The U.S. Army announced Tuesday a COVID-19 vaccine mandate for soldiers was being implemented, and warned that members who refuse could be subject to “relief of duties” or “discharge.”
FOX5 News reported that the Army began implementing the secretary of defense’s order last month, following full approval of Pfizer’s two-dose shot by the Food and Drug Administration.
Before then, COVID-19 vaccines had been optional. Active-duty units are now expected to be fully vaccinated by Dec. 15, 2021, and reserve and National Guard units are expected to be fully vaccinated by June 30, 2022. Soldiers may request administrative or medical exemptions.
FOX 13 Noted that additionally, commanders, command sergeants major, first sergeants and officers in Command Select List (CSL) positions who refuse to be vaccinated and are not pending an exemption request face suspension and relief if they refuse to comply.
According to the Pentagon, more than 1.3 million troops are on active duty and close to 800,000 are in the Guard and reserve. As of Sept. 8, more than 1.1 million service members were fully vaccinated and nearly 297,000 more had received at least one shot, according to the Defense Department.
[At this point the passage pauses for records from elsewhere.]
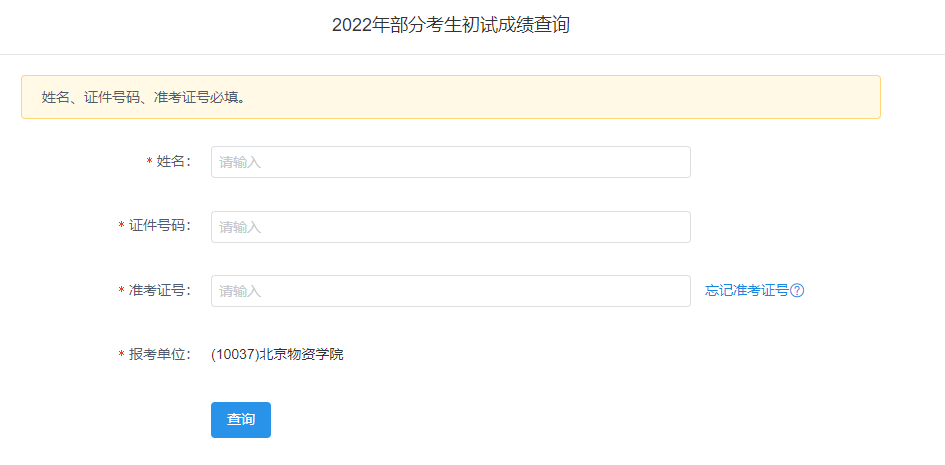Click the institution code (10037)
The width and height of the screenshot is (945, 465).
click(235, 354)
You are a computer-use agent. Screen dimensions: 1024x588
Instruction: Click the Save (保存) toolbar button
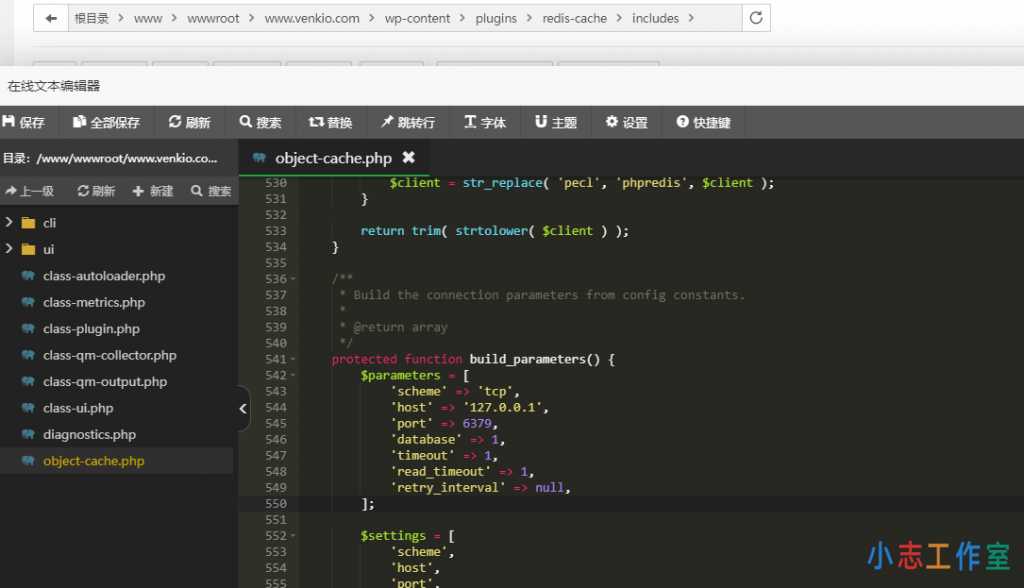(24, 122)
Defense officials have said it’s critical for troops to get the vaccine because they live and work closely together and outbreaks could hamper the U.S. military’s ability to defend America.
Troops will be able to get their Pfizer shots at their bases and from their commands around the world. The Pentagon has said it has enough vaccine supply to meet demand. Individual service members may also go out and get any of the other COVID-19 vaccines on their own.
Fulfilling the vaccine mandate, however, may be a challenge for National Guard forces who are scattered around the country and gather just once a month for their required drills.